Definition
Prominent ground features used by pilots for visual navigation and position awareness, such as towns, roads, railroads, rivers, lakes, coastlines, mountains, and large structures. Landmarks are identified on aeronautical charts and matched to what the pilot sees outside the aircraft to confirm location and track.
Plain English
Things on the ground that are easy to spot and easy to find on a chart, used to keep track of where you are while flying.
Context Anchor
Used during preflight planning and visual flying when choosing checkpoints along a route and confirming the airplane’s position from what can be seen outside.
Derivation
From 'land' plus 'mark' — literally a mark on the land. Originally a boundary marker; in aviation it means any ground feature distinctive enough to serve as a recognisable reference point from the air.
Why Pilots Care
Landmarks enable reliable pilotage and situational awareness when instruments or GPS are unavailable or unreliable.
Analogy
Like using a tall building or a bend in the river as a signpost when driving through unfamiliar countryside.
Intuition Check
A landmark does not have to be famous or labeled on a sign.
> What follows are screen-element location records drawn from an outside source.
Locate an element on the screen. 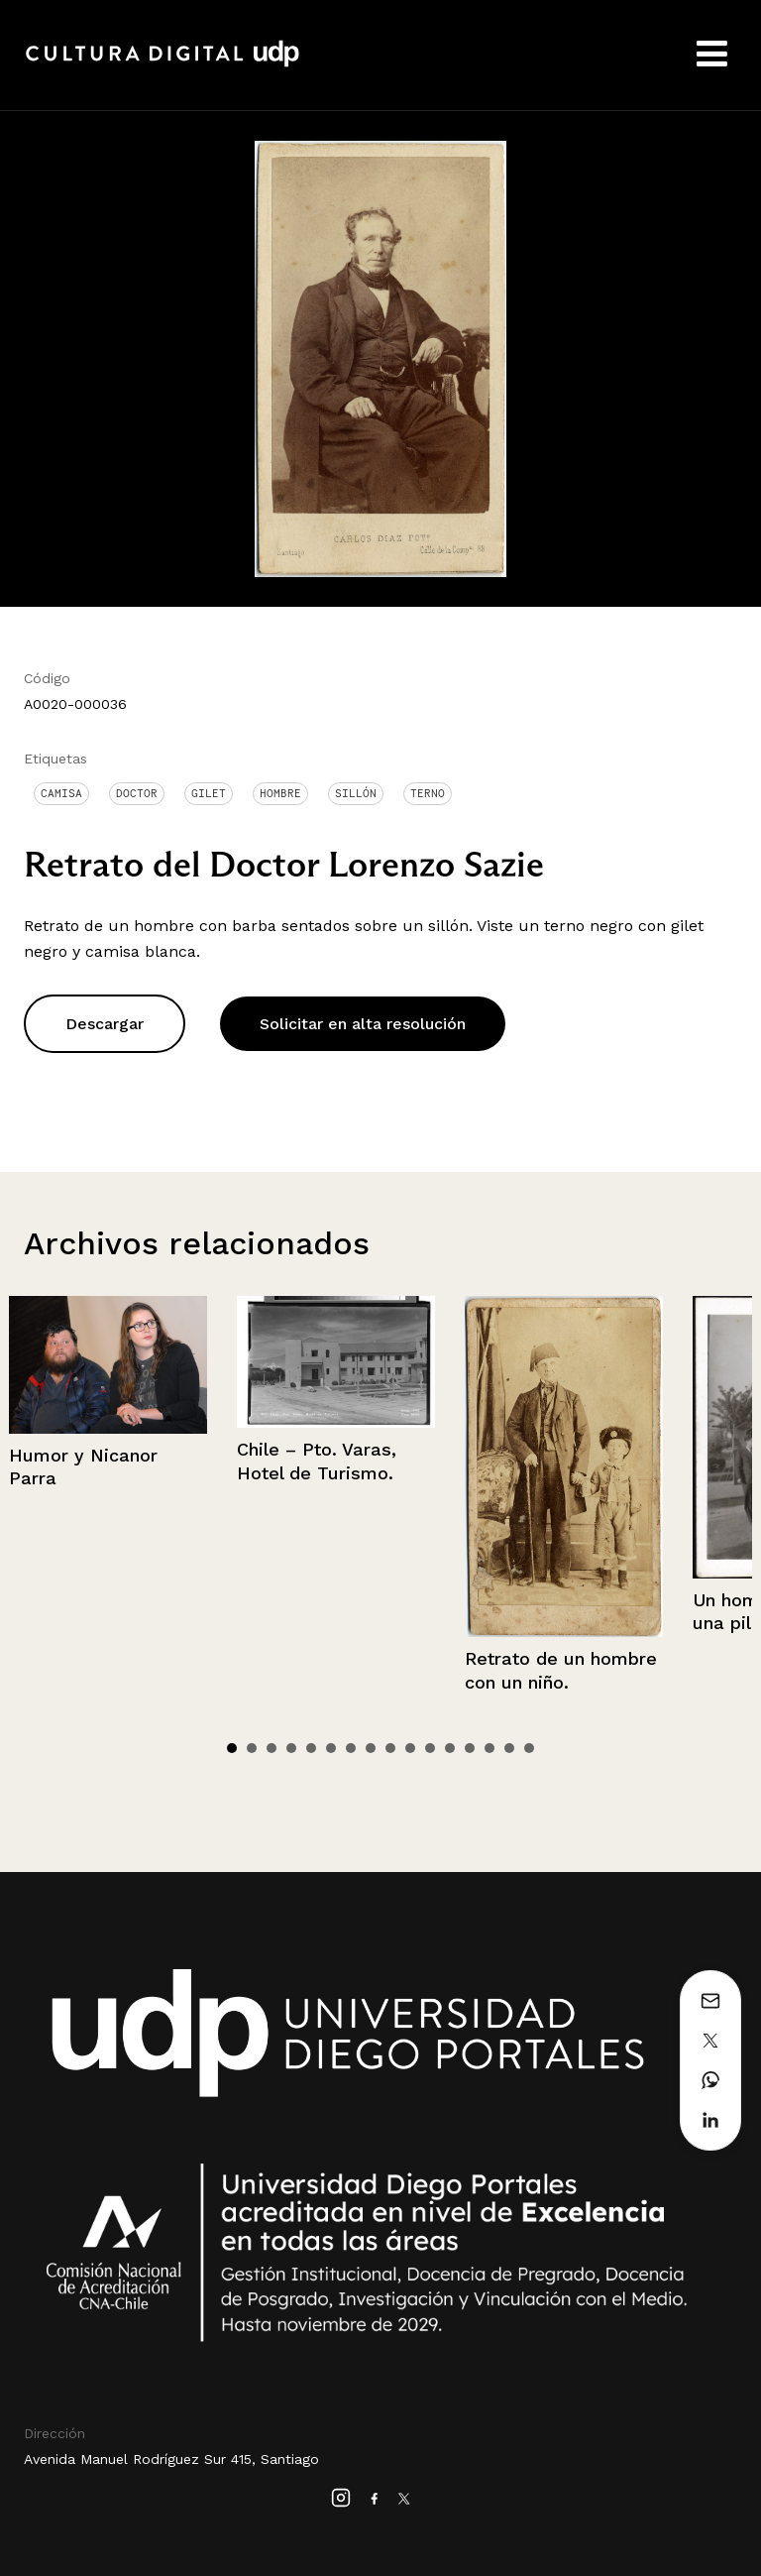 The image size is (761, 2576). 12 is located at coordinates (450, 1748).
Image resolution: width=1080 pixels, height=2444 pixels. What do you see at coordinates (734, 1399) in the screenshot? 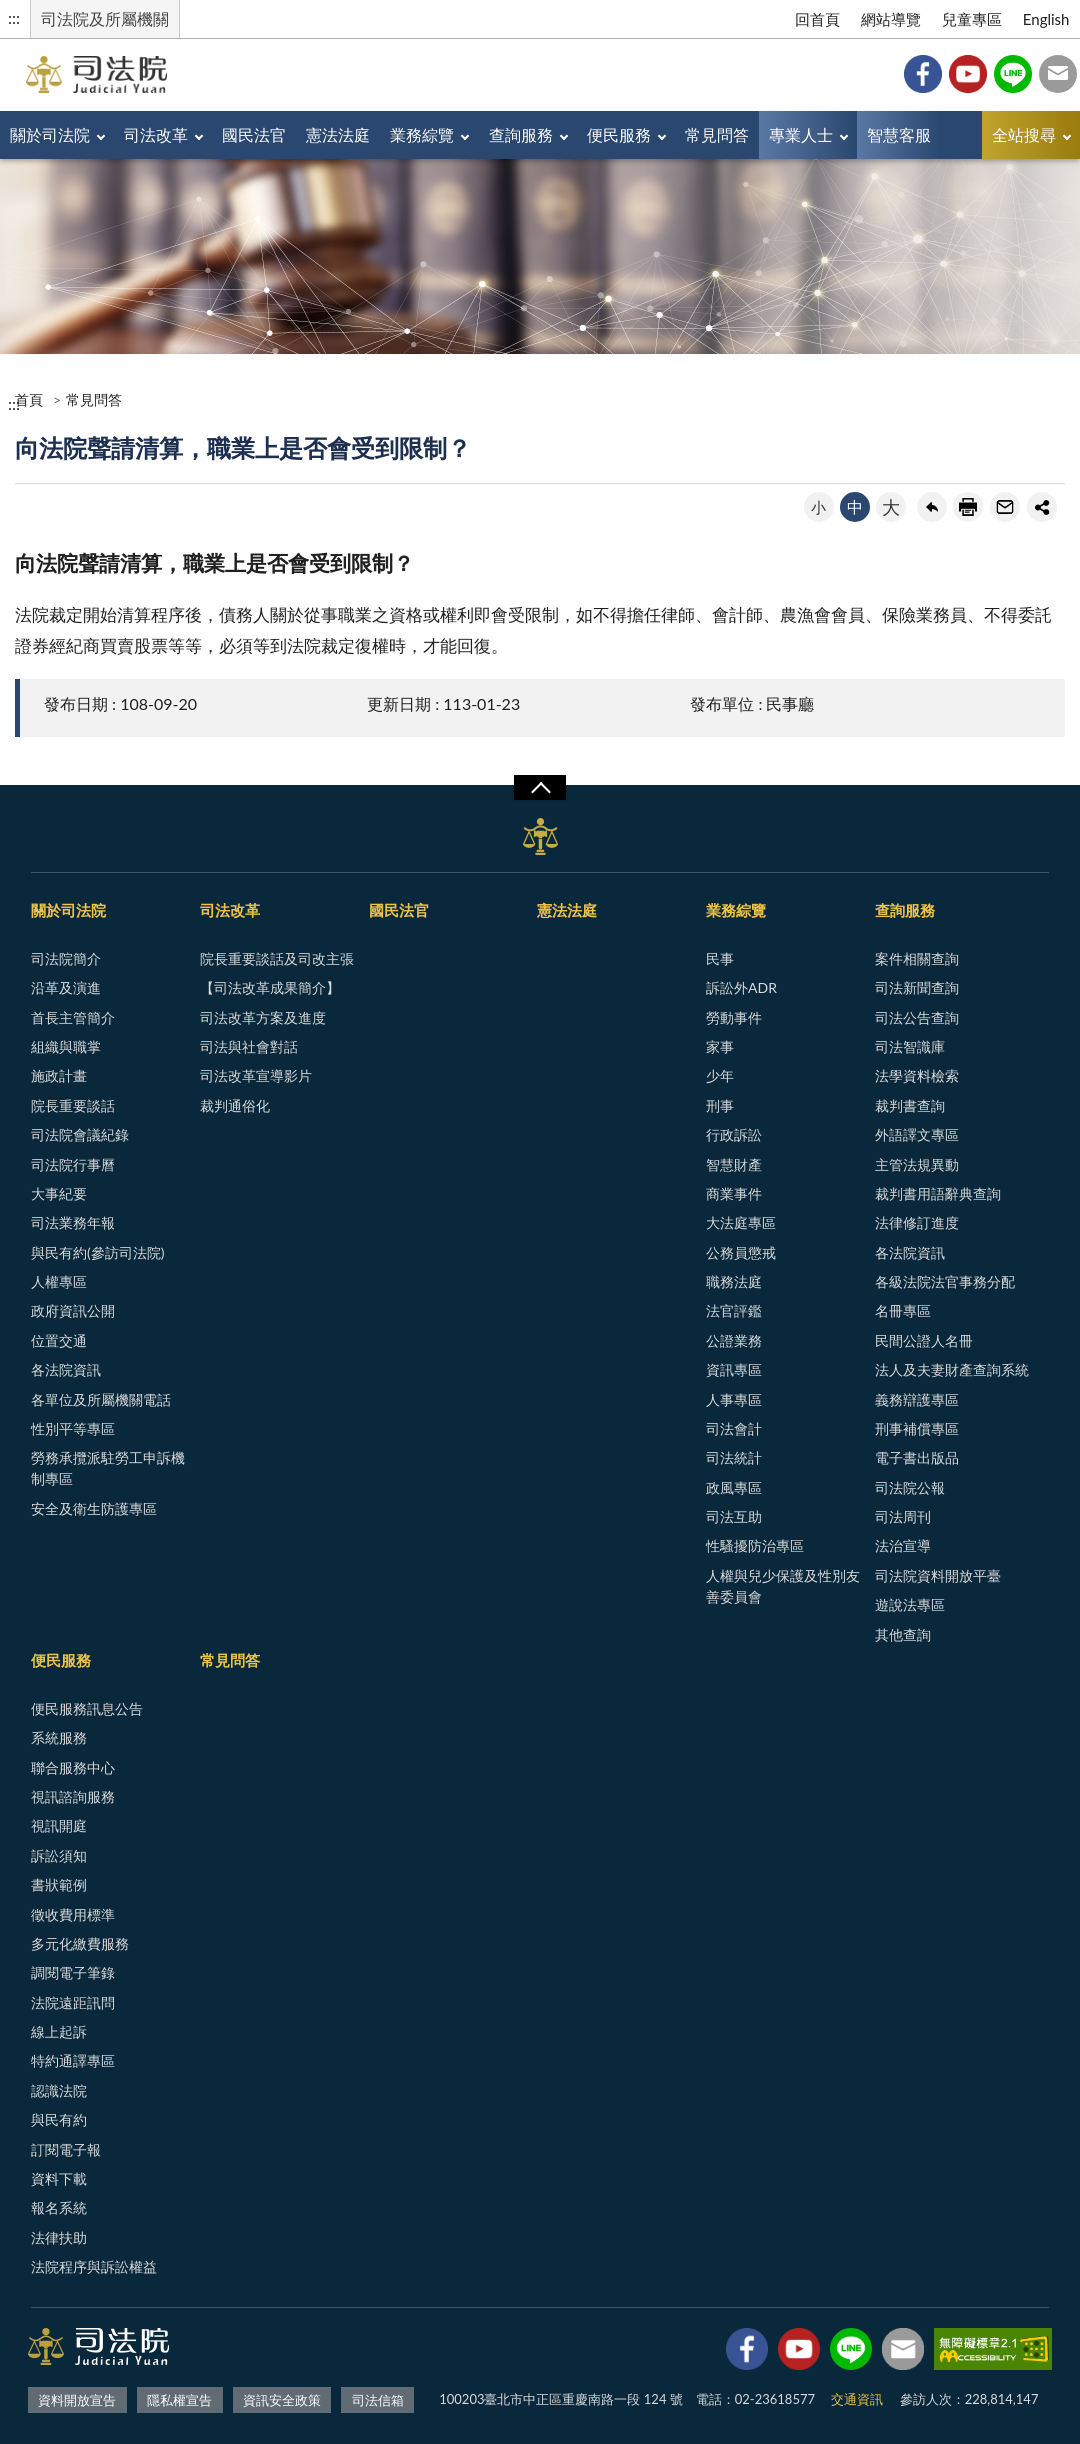
I see `人事專區` at bounding box center [734, 1399].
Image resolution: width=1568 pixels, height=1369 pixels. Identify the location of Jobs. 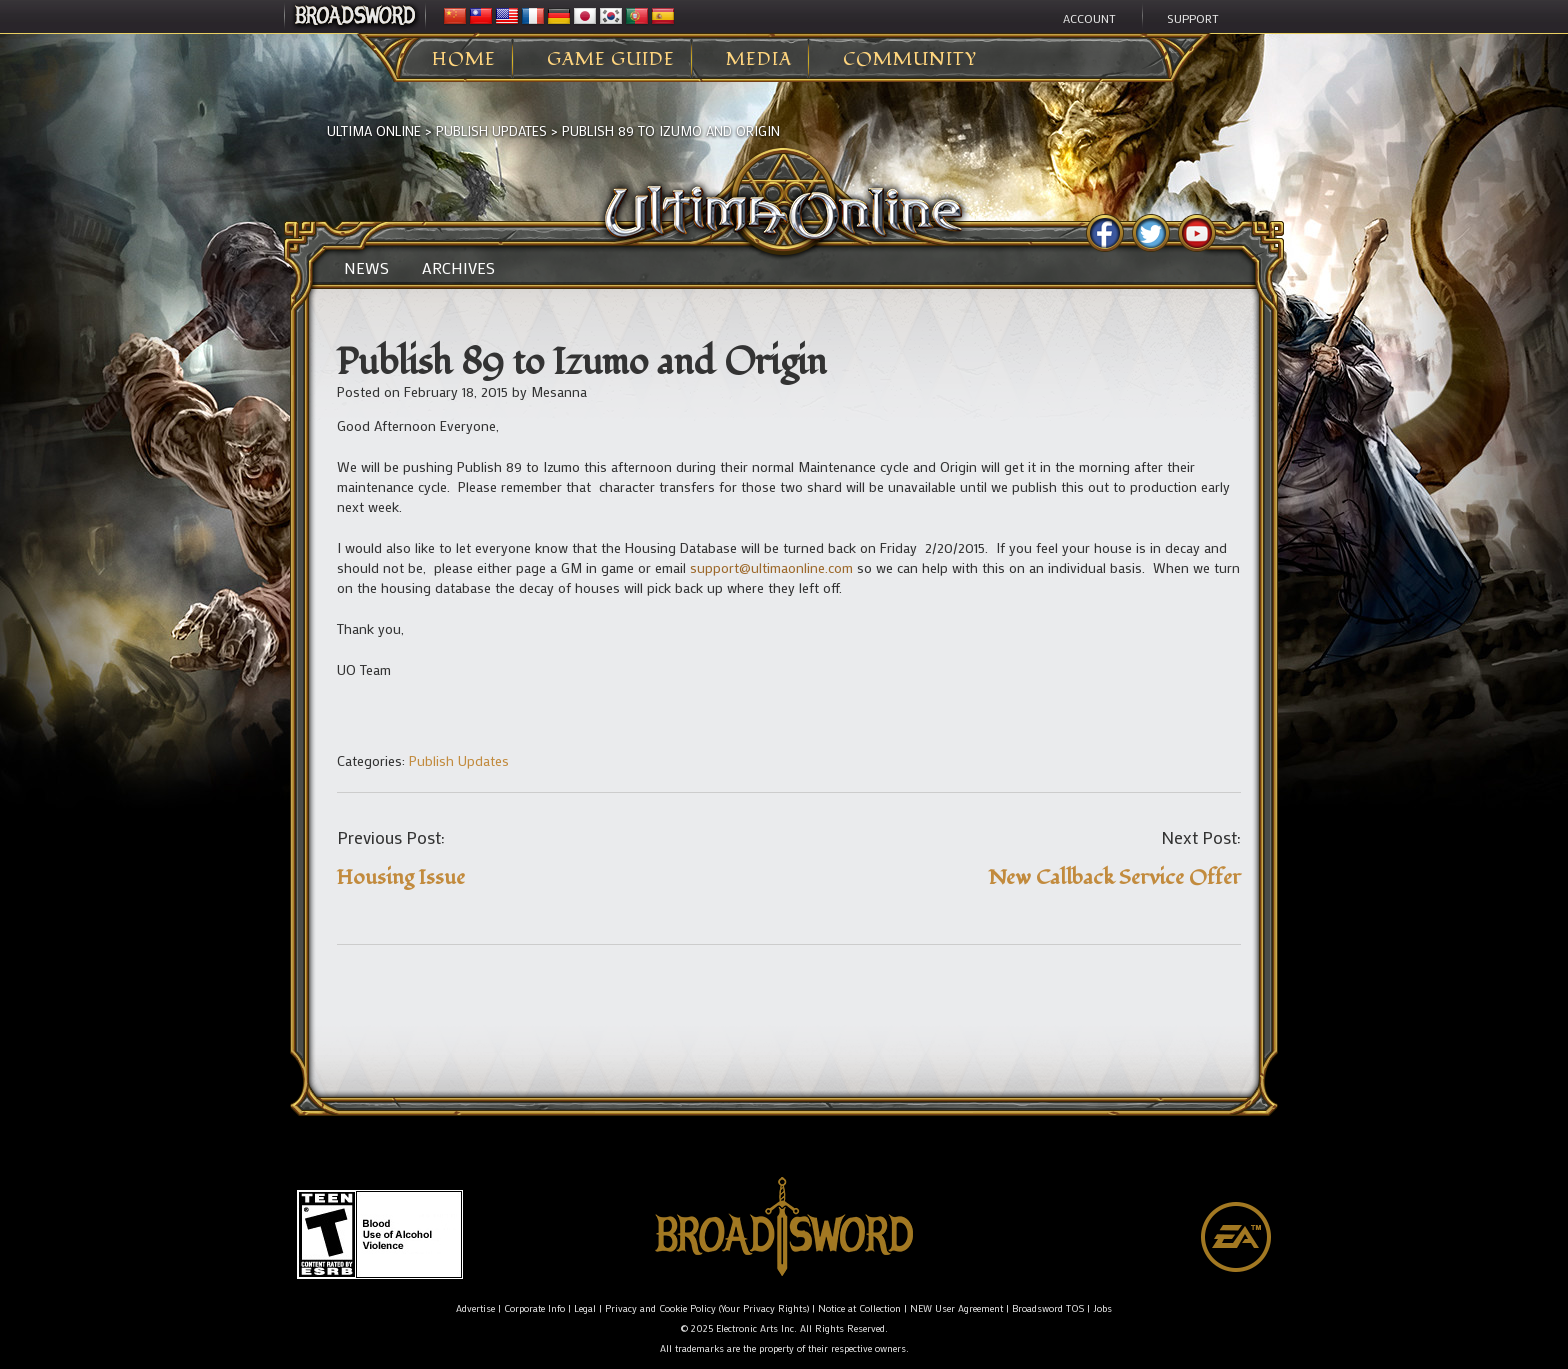
(1102, 1308).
In aviation, it only needs to be recognizable from the air and useful for knowing your position.
Example Sentence 1
During preflight planning, the pilot picked out several landmarks along the route — a lake, a highway interchange, and a railroad bridge — to confirm position every few miles.
Example Sentence 2
The pilot confirmed the airplane's position by matching the large silo below with the landmark marked on the chart.